5 minute read.Last Modified 2023-11-30 10:15 EST
Hard drives and solid-state drives (SSDs) have a finite lifetime and can fail unexpectedly. When a disk fails in a Stripe (RAID0) pool, you must recreate the entire pool and restore all data backups. We always recommend creating non-stripe storage pools that have disk redundancy.
To prevent further redundancy loss or eventual data loss, always replace a failed disk as soon as possible! TrueNAS integrates new disks into a pool to restore it to full functionality.
TrueNAS requires you to replace a disk with another disk of the same or greater capacity as a failed disk. You must install the disk in the TrueNAS system. It should not be part of an existing storage pool. TrueNAS wipes the data on the replacement disk as part of the process.
Disk replacement automatically triggers a pool resilver.
If you configure your main SCALE Dashboard to include individual Pool or the Storage widgets they show the status of your system pools as on or offline, degraded, or in an error condition.
The Storage Dashboard pool widgets also show the status of each of your pools.
From the main Dashboard, you can click the on either the Pool or Storage widget to go to the Storage Dashboard screen, or you can click Storage on the main navigation menu to open the Storage Dashboard and locate the pool in the degraded state.
To replace a failed disk:
Locate the failed drive.
a. Go to the Storage Dashboard and click Manage Devices on the Topology widget for the degraded pool to open the Devices screen for that pool.
b. Click anywhere on the VDEV to expand it and look for the drive with the Offline status.
Take the disk offline.
Click Offline on the ZFS Info widget to take the disk offline. The button toggles to Online.
Pull the disk from your system and replace it with a disk of at least the same or greater capacity as the failed disk. V:
a. Click Replace on the Disk Info widget on the Devices screen for the disk you off-lined.
b. Select the new drive from the Member Disk dropdown list on the Replacing disk diskname dialog.
Add the new disk to the existing VDEV. Click Replace Disk to add the new disk to the VDEV and bring it online.
Disk replacement fails when the selected disk has partitions or data present. To destroy any data on the replacement disk and allow the replacement to continue, select the Force option.
When the disk wipe completes, TrueNAS starts replacing the failed disk. TrueNAS resilvers the pool during the replacement process. For pools with large amounts of data, this can take a long time. When the resilver process completes, the pool status returns to Online status on the Devices screen.
We recommend users off-line a disk before starting the physical disk replacement.
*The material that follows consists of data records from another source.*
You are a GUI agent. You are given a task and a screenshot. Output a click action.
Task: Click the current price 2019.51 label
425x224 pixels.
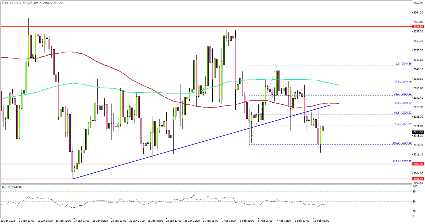point(418,132)
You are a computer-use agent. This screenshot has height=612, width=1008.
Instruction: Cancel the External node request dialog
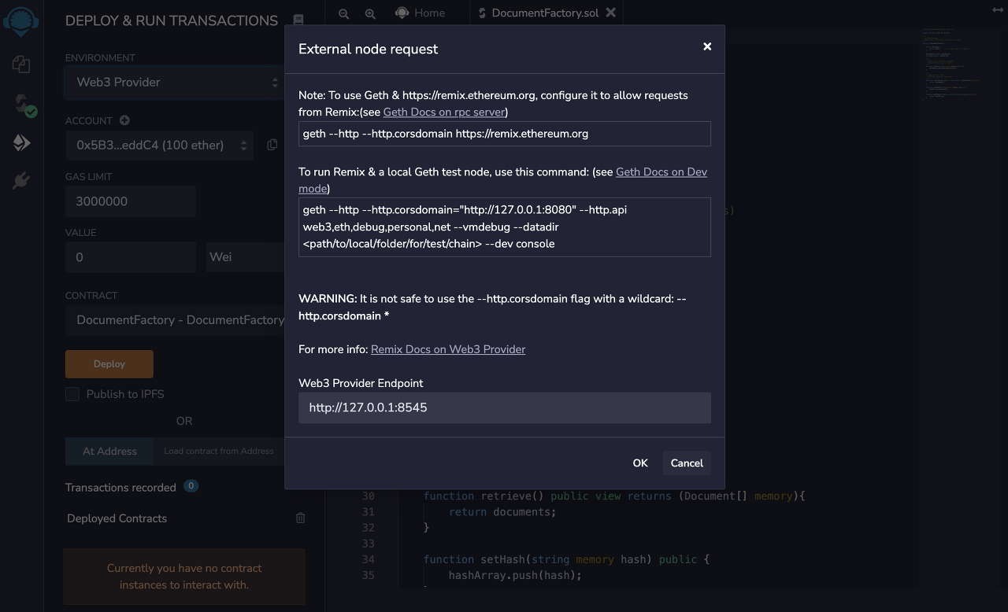point(686,463)
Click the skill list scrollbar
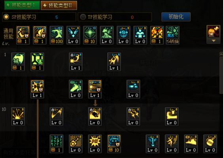 (221, 73)
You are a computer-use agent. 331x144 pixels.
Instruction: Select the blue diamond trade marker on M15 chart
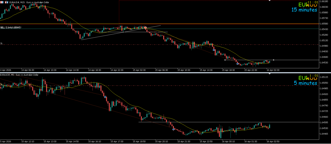point(214,50)
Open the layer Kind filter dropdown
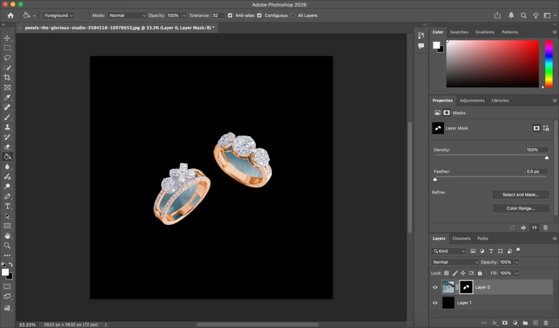 pos(448,251)
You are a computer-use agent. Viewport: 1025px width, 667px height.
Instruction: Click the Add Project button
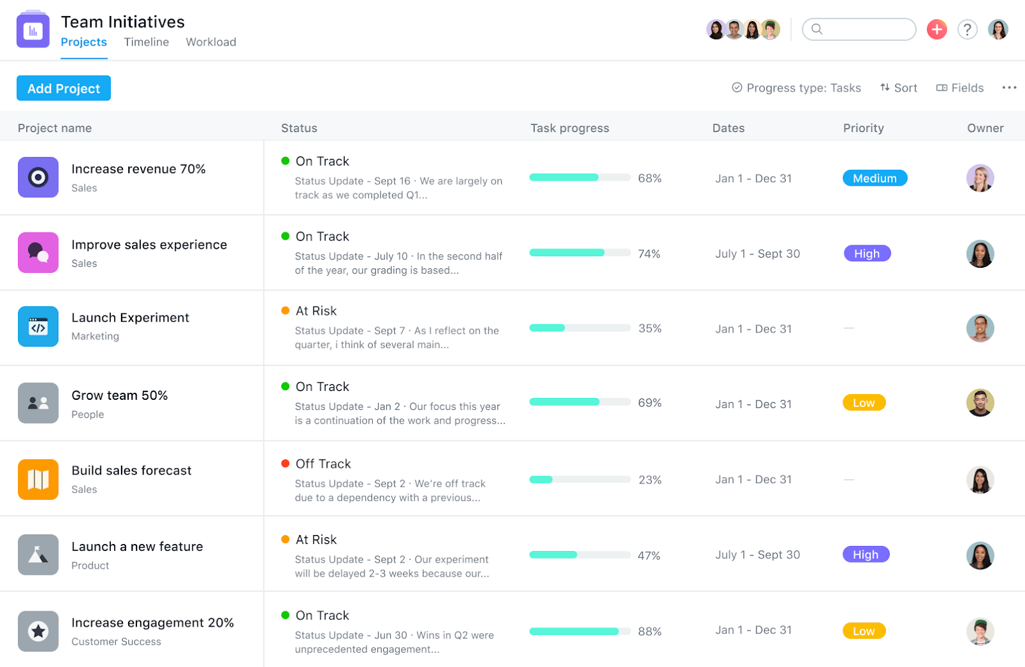coord(63,88)
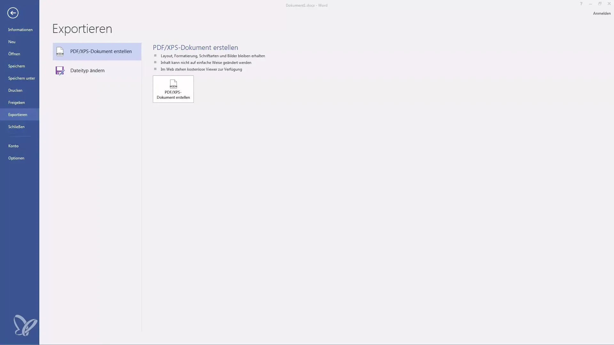Viewport: 614px width, 345px height.
Task: Click the PDF/XPS-Dokument erstellen icon
Action: tap(173, 88)
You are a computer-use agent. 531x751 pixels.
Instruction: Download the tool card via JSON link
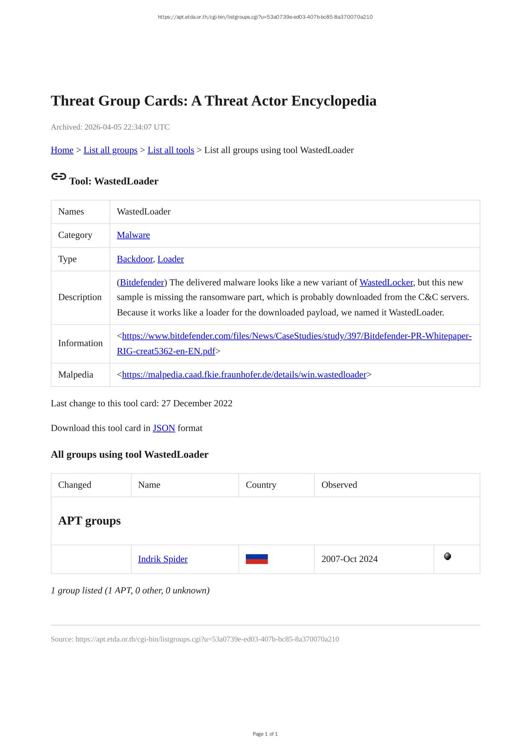coord(164,428)
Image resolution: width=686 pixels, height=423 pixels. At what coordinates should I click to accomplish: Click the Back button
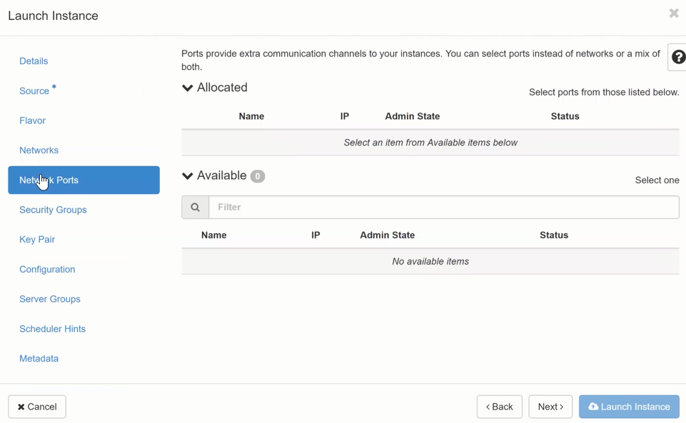[499, 407]
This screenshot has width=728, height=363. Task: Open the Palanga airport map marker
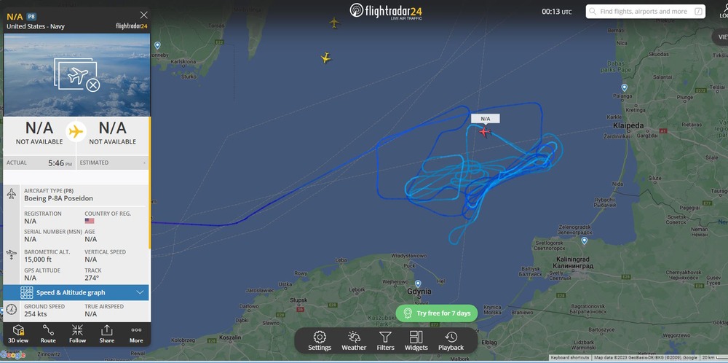tap(625, 87)
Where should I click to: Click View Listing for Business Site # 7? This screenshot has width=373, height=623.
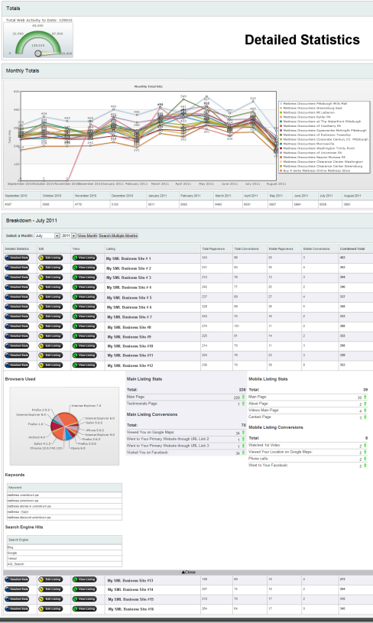coord(84,316)

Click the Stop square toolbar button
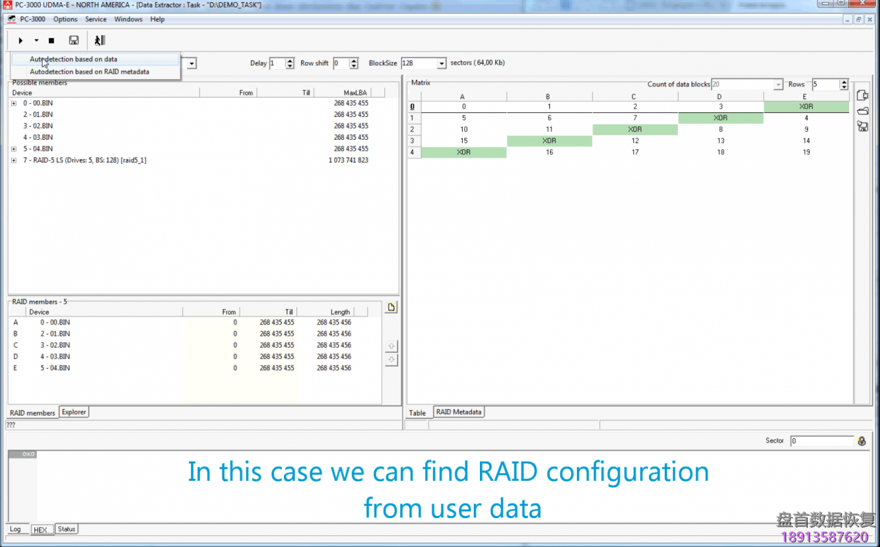[51, 41]
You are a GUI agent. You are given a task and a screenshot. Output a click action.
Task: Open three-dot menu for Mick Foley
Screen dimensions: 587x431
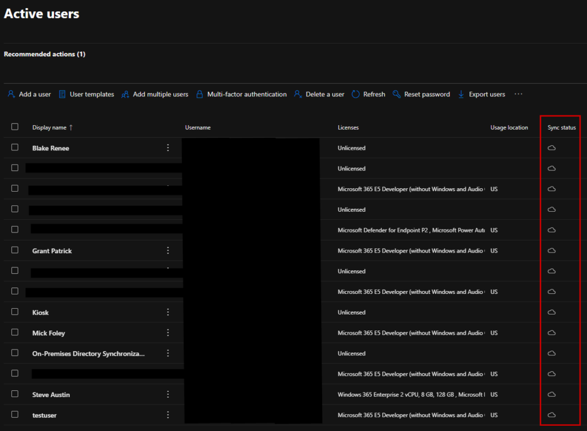coord(168,333)
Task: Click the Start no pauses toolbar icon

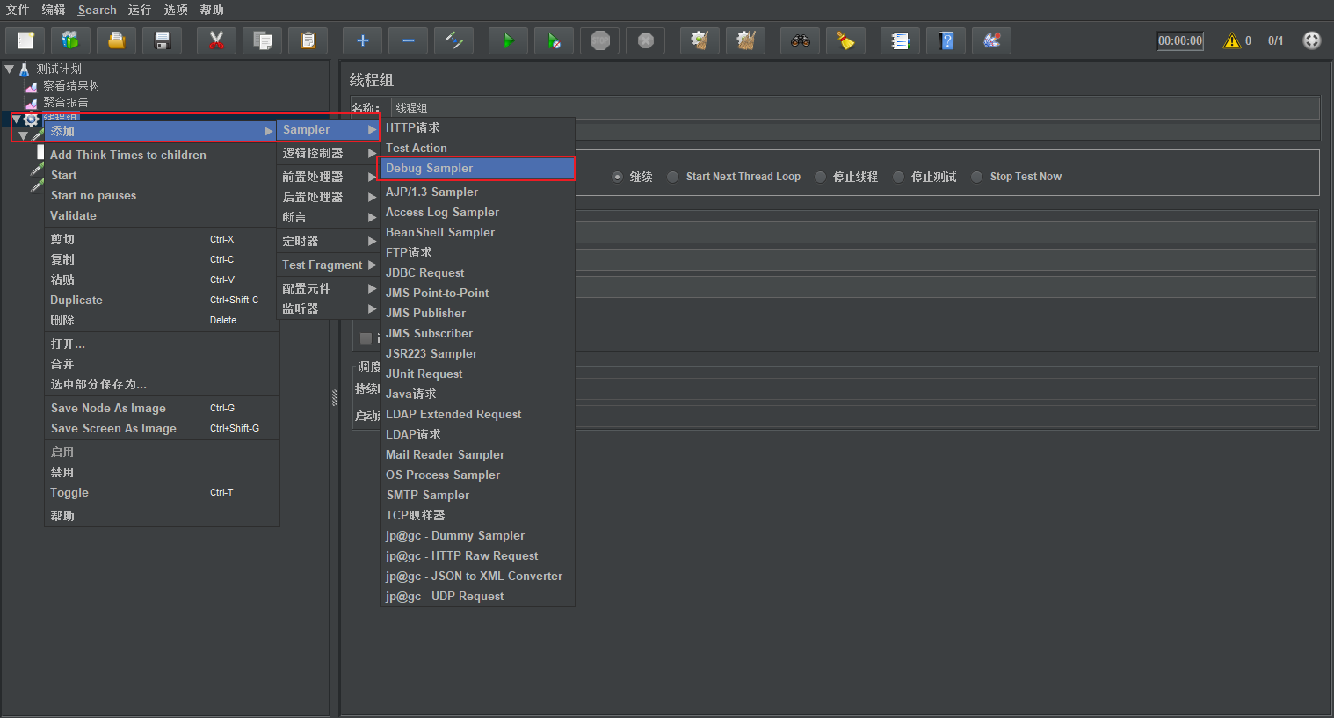Action: tap(554, 40)
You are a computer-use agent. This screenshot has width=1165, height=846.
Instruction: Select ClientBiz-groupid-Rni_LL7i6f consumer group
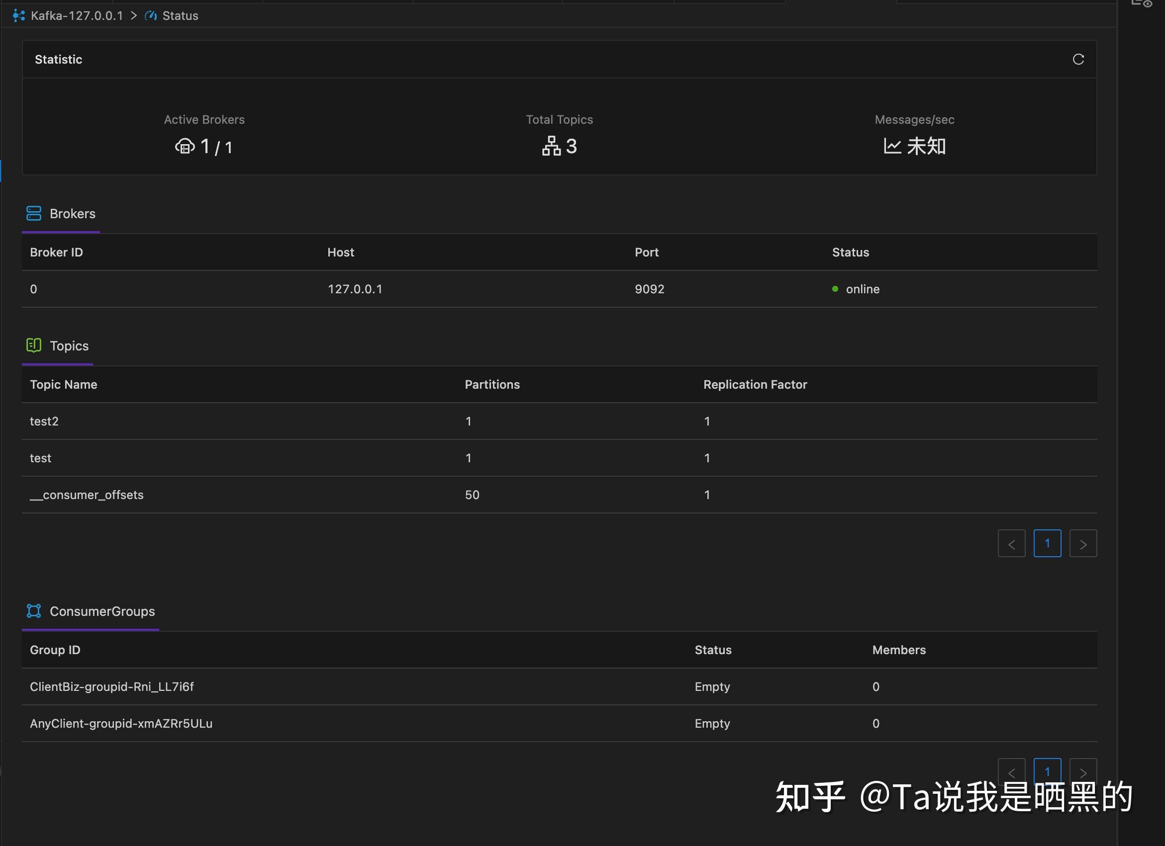[x=559, y=687]
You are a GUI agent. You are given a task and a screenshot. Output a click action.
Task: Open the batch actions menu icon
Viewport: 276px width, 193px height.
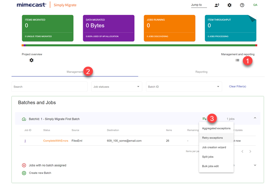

Off-lining a disk removes the device from the pool and can prevent swap issues.
There are situations where you can leave a disk that has not completely failed online to provide additional redundancy during the replacement procedure.
We do not recommend leaving failed disks online unless you know the exact condition of the failing disk.
Attempting to replace a heavily degraded disk without off-lining it significantly slows down the replacement process.
If the off-line operation fails with a Disk offline failed - no valid replicas message, go to Storage Dashboard and click Scrub on the ZFS Health widget for the pool with the degraded disk. The Scrub Pool confirmation dialog opens. Select Confirm and then click Start Scrub.
When the scrub operation finishes, return to the Devices screen, click on the VDEV and then the disk, and try to off-line it again.
Click on Manage Devices to open the Devices screen, click anywhere on the VDEV to expand VDEV and show the drives in the VDEV.
Click Offline on the ZFS Info widget. A confirmation dialog displays. Click Confirm and then Offline. The system begins the process to take the disk offline. When complete, the disk displays the status of the failed disk as Offline. The button toggles to Online.
- You can physically remove the disk from the system when the disk status is Offline. If the replacement disk is not already physically installed in the system, do it now.
Use Replace to bring the new disk online in the same VDEV.
After a disk fails, the hot spare takes over. To restore the hot spare to waiting status after replacing the failed drive, remove the hot spare from the pool, then re-add it to the pool as a new hot spare.